Ératosthène, chef de la Bibliothèque d’Alexandrie, a noté que les Grecs avaient eu tort de décrire tous les non-Grecs comme des barbares, car les Carthaginois ainsi que les Romains avaient une constitution. Aristote connaissait et discutait également de la constitution carthaginoise dans sa Politique (Livre II, chapitre 11).

Traité avec Rome

En 509 av.J.-C., un traité a été signé entre Carthage et Rome indiquant une division de l’influence et des activités commerciales. C’est la première source connue indiquant que Carthage avait pris le contrôle de la Sicile et de la Sardaigne.

Au début du 5ème siècle avant JC, Carthage était devenue le centre commercial de la région de la Méditerranée occidentale, position qu’elle conserva jusqu’à son renversement par la République romaine. La ville avait conquis la plupart des anciennes colonies phéniciennes, par ex. Hadrumetum, Utique et Kerkouane, soumirent les tribus libyennes (les royaumes numide et maurétanien restant plus ou moins indépendants) et prirent le contrôle de toute la côte nord-africaine, du Maroc moderne aux frontières de l’Égypte (sans compter la Cyrénaïque, qui fut finalement incorporée à l’Égypte hellénistique).

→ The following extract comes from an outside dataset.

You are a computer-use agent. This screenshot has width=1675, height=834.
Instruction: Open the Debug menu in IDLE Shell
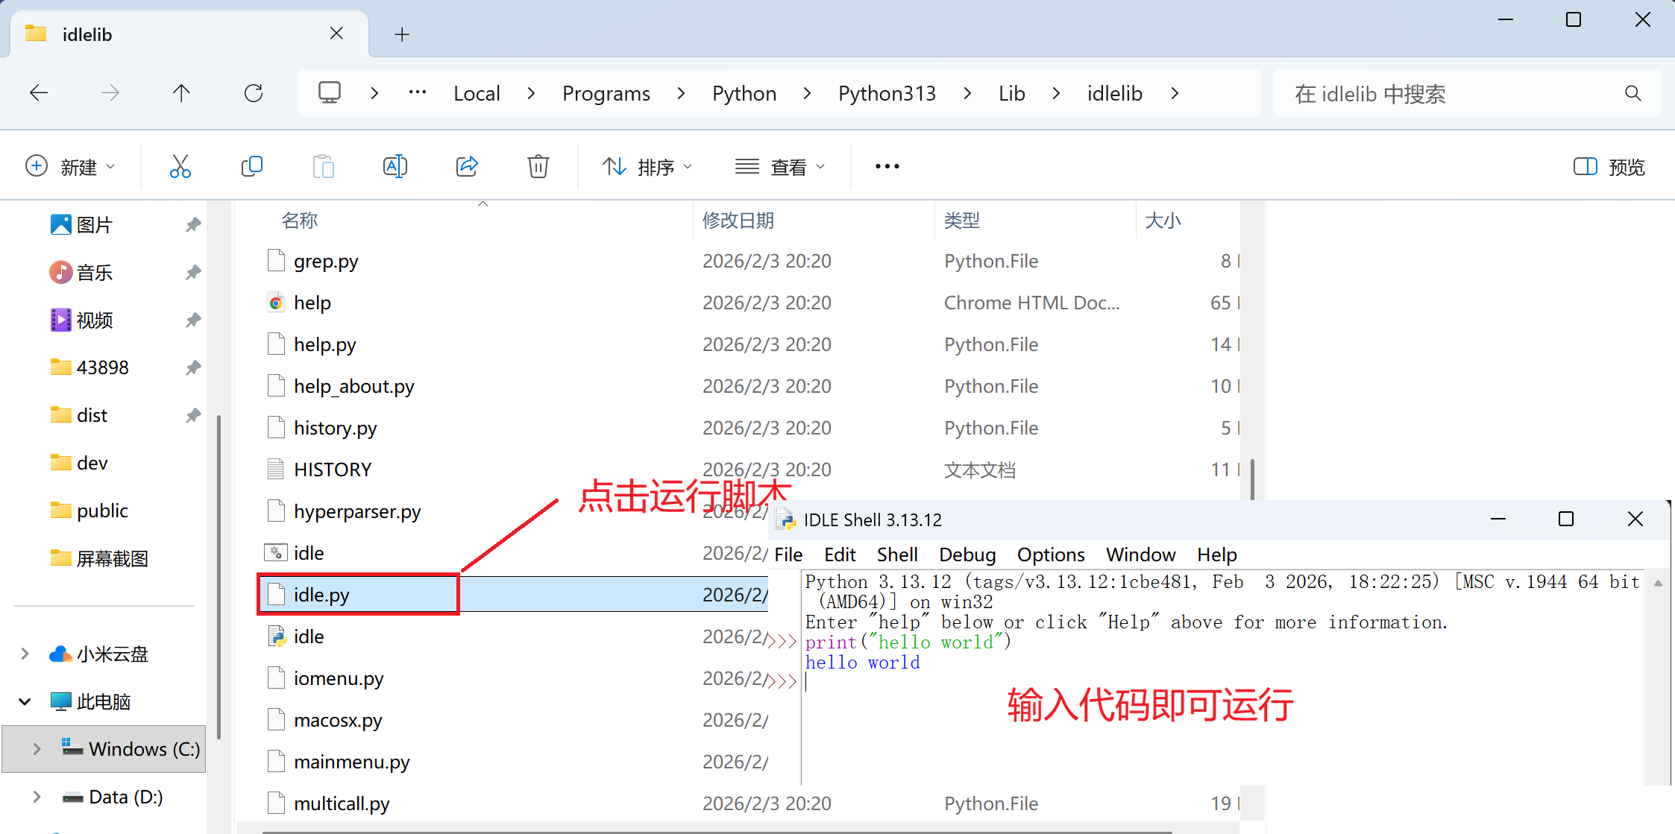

Son influence s’était également étendue à la Méditerranée, prenant le contrôle de la Sardaigne, de Malte, des îles Baléares et de la moitié ouest de la Sicile, où des forteresses côtières telles que Motya ou Lilybée sécurisaient ses possessions. D’importantes colonies avaient également été établies sur la péninsule ibérique. Leur influence culturelle dans la péninsule ibérique est documentée, mais le degré de leur influence politique avant la conquête par Hamilcar Barca est contesté.

Carthage romaine

Lors de la chute de Carthage, sa rivale voisine Utique, alliée des Romains, est devenue la capitale de la région et a remplacé Carthage en tant que principal centre de commerce et de leadership punique. Il avait la position avantageuse d’être situé sur le lac de Tunis et le débouché de la rivière Majardah, le seul fleuve de Tunisie qui coulait toute l’année. Cependant, la culture des céréales dans les montagnes tunisiennes a provoqué l’érosion de grandes quantités de limon dans la rivière. Ce limon s’est accumulé dans le port jusqu’à ce qu’il soit rendu inutile, et Rome a été obligée de reconstruire Carthage.

En 122 av. J.-C., Gaius Gracchus fonde une colonie de courte durée, appelée Colonia Iunonia, d’après le nom latin de la déesse punique Tanit, Iuno caelestis. Le but était d’obtenir des terres arables pour les agriculteurs pauvres. Le Sénat abolit la colonie quelque temps plus tard, afin de saper le pouvoir de Gracchus. Après cette tentative malheureuse, une nouvelle ville de Carthage a été construite sur le même terrain, et au 1er siècle, elle était devenue la deuxième plus grande ville de la moitié occidentale de l’empire romain, avec une population maximale de 500 000 habitants. C’était le centre de la province romaine d’Afrique, qui était un grenier à blé majeur de l’empire.